In this appendix we will briefly illustrate how the prescription of qmetric works by describing the key steps in computing R and K for the qmetric; the general derivation and expressions can be found in [10]. Here, we will sketch an easier method based on using the synchronous frame for the background metric (the details will be given in [12]). The qmetric line element in the synchronous frame turns out to be,

$$\begin{aligned} \mathrm {d}s^{2}=\frac{1}{A(\sigma )}\left[ \mathrm {d}\sigma ^{2}+A^{2}(\sigma )\left( \frac{\Delta _{\phantom {F}}}{\Delta _{\mathcal F}}\right) ^{2/D_{1}}h_{\alpha \beta } \mathrm {d}x^{\alpha } \mathrm {d}x^{\beta }\right] ;\quad A=\frac{\sigma ^{2}+\ell _0^{2}}{\sigma ^{2}} \end{aligned}$$

(13)

where \(D_{1}=D-1\). Then the Ricci biscalar \(R[q_{ab}]\) can be computed using the usual formula which relates the metric to Ricci scalar with all derivatives acting on x. We then get:

$$\begin{aligned} R_{q}=&\frac{1}{A}R_{\Sigma } \left( \frac{\Delta _{\phantom {F}}}{\Delta _{\mathcal F}}\right) ^{-2/D_1}s - \frac{D_1D_2}{\mathcal F(\sigma ^{2})}+4(D+1)\dfrac{d\ln \Delta _{\mathcal F}}{\mathrm {d}\mathcal F}\nonumber \\&-\frac{\mathcal F}{\sigma ^{2}}\left( K_{ab}K^{ab}-\frac{1}{D_{1}}K^{2}\right) +4 \mathcal F \left[ -\frac{D}{D_{1}}\left( \frac{d\ln \Delta _{\mathcal F}}{\mathrm {d}\mathcal F}\right) ^{2}+2\dfrac{\mathrm {d}^{2}\ln \Delta _{\mathcal F}}{\mathrm {d}\mathcal F^{2}}\right] \end{aligned}$$

(14)

where again \(D_{2}\) stands for \(D-2\) and \(R_{\Sigma }\) stands for the curvature scalar on \(\sigma =\text {constant}\) surface. In the final expression we interpret \(\sigma (x,x')\) as the geodesic distance in the background metric. Then using expressions for derivatives of the van Vleck determinant, we first take the coincidence limit \(\sigma ^{2}\rightarrow 0\) keeping \(\ell _0\) finite to obtain (with \(\mathcal {S}\equiv R_{ab}n^{a}n^{b}\)):

$$\begin{aligned} \lim _{\sigma \rightarrow 0}R_{q}=D\mathcal {S}+\frac{2}{3}(D+1)\left( n^{a}\nabla _{a}\mathcal {S}\right) \ell _0+\mathcal {O}(\ell _0^{2}) \end{aligned}$$

(15)

If we now take \(\ell _0\rightarrow 0\) we get,

$$\begin{aligned} \lim _{\ell _0\rightarrow 0}\lim _{\sigma \rightarrow 0}R_{q}=D\mathcal {S} \end{aligned}$$

(16)

where all the objects on the right hand side is being determined by the bare metric \(g_{ab}\) (see also [10]). Note that if we first take the limit \(\ell _0\rightarrow 0\) in Eq. (14), we would obtain the Ricci scalar for the bare metric and the second limit of \(\sigma ^2\rightarrow 0\) becomes vacuous. Hence the two limits (a) \(\sigma \rightarrow 0\) and (b) \(\ell _0\rightarrow 0\) do not commute, as noted in Eq. (4).

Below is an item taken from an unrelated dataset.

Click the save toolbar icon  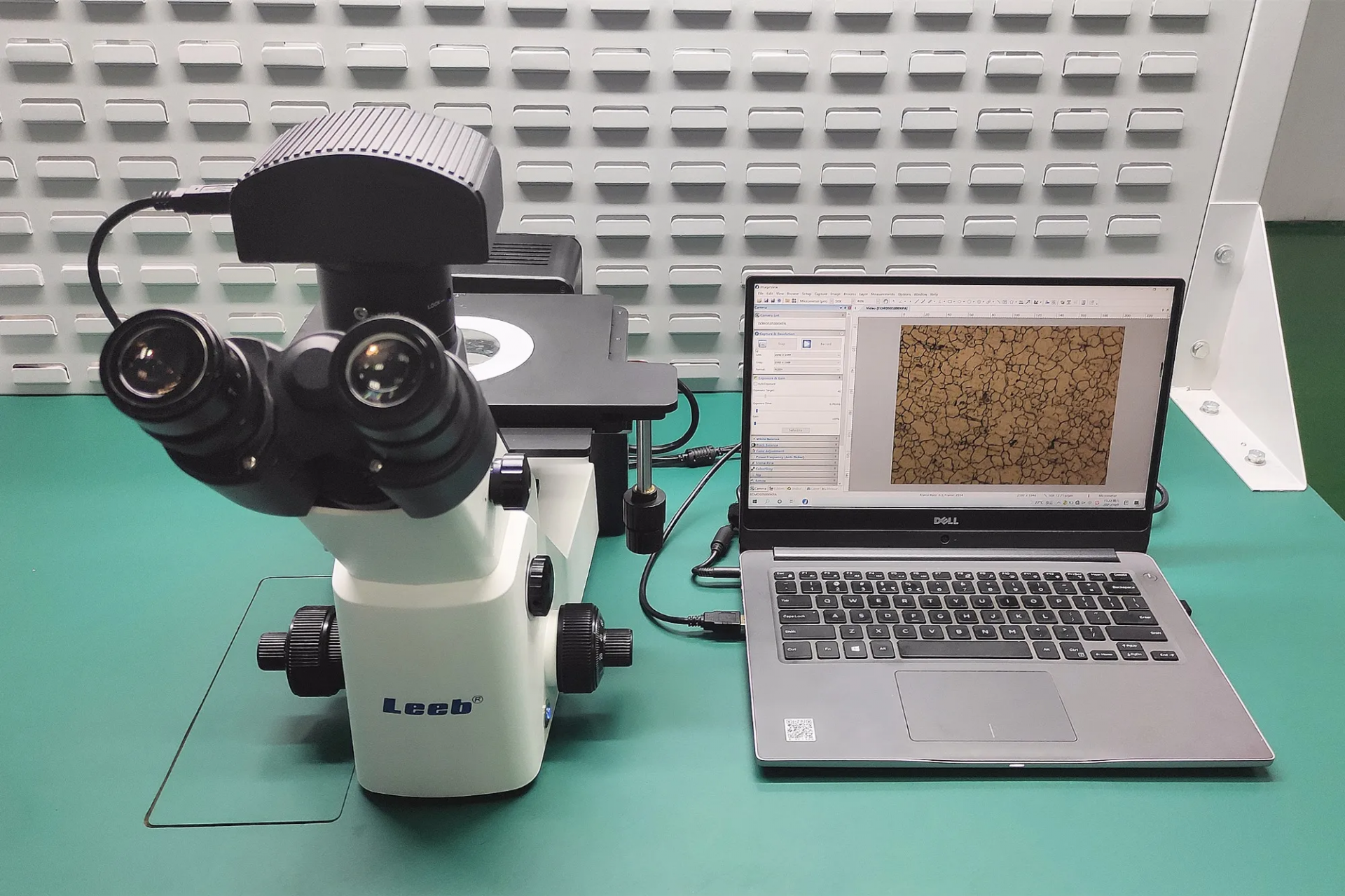766,301
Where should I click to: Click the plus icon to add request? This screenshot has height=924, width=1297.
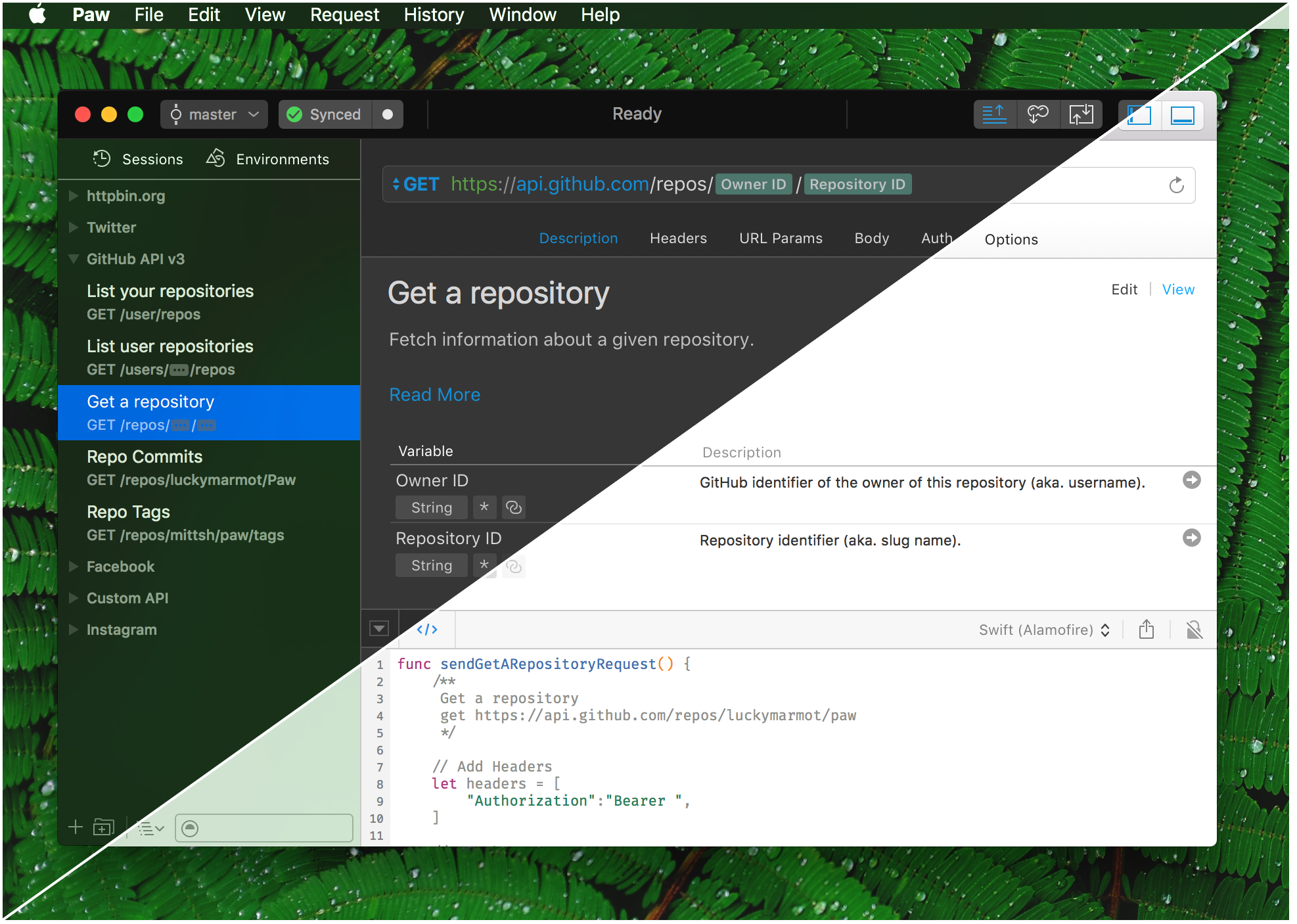(x=76, y=827)
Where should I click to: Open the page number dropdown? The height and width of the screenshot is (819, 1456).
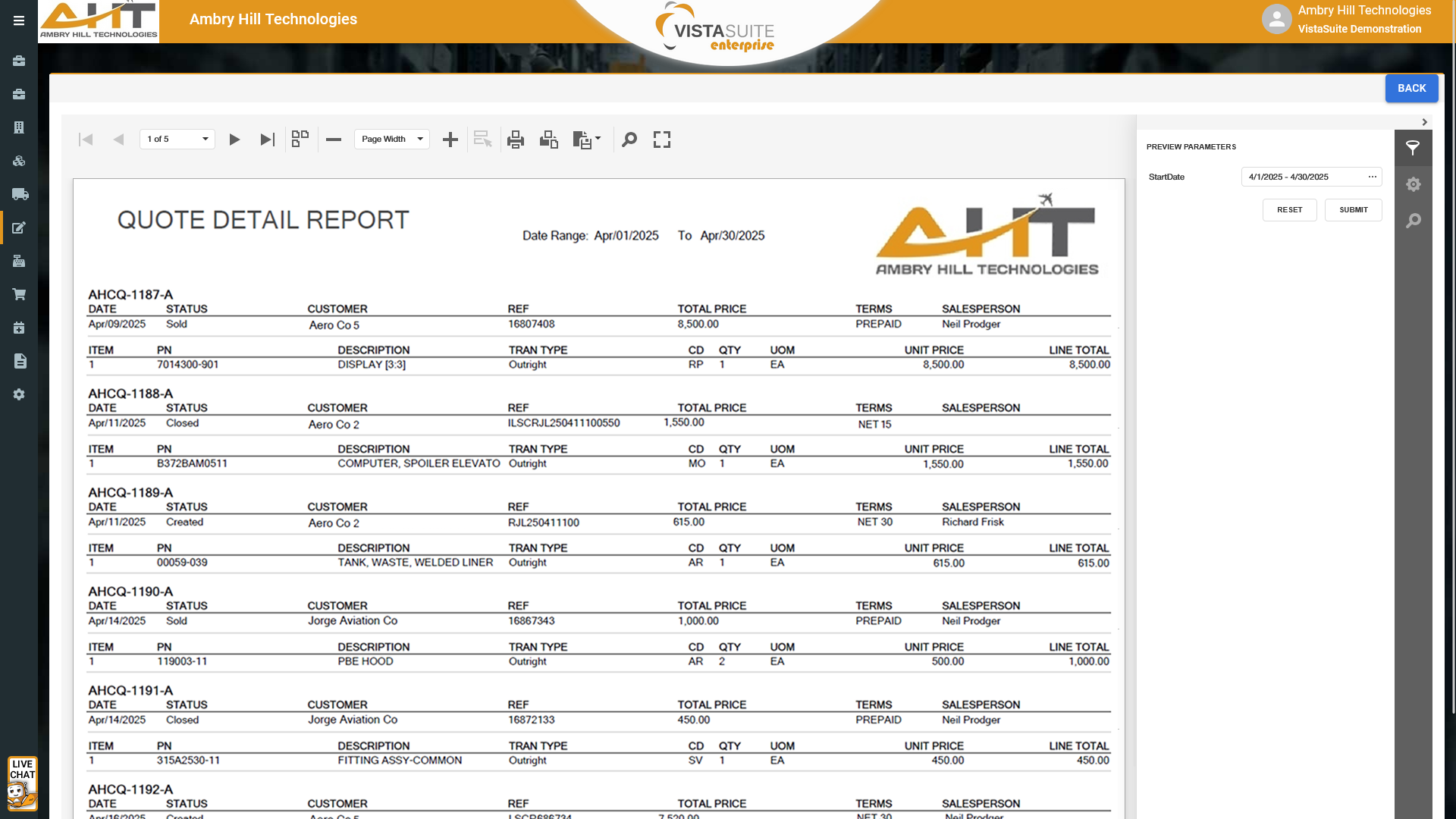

Similar result holds for trace of extrinsic curvature K of the equi-geodesic surface evaluated for the qmetric. There we readily obtain leading terms in orders of \(\ell _0^{2}\) to be,

$$\begin{aligned} \lim _{\sigma \rightarrow 0} K_{q}=\frac{D_{1}}{\ell _0}-\frac{\ell _0}{3}\mathcal {S} \end{aligned}$$

(17)

In which \(\mathcal {S}=R_{ab}n^{a}n^{b}\), evaluated for the bare metric, appears again. This quantity \(\mathcal {S}\) is the entropy density of the null surfaces used in the emergent gravity paradigm [24–26]. The first term in Eq. (17) is a zero point entropy density of the spacetime and is closely related to the possible solution to the cosmological constant problem [11, 27].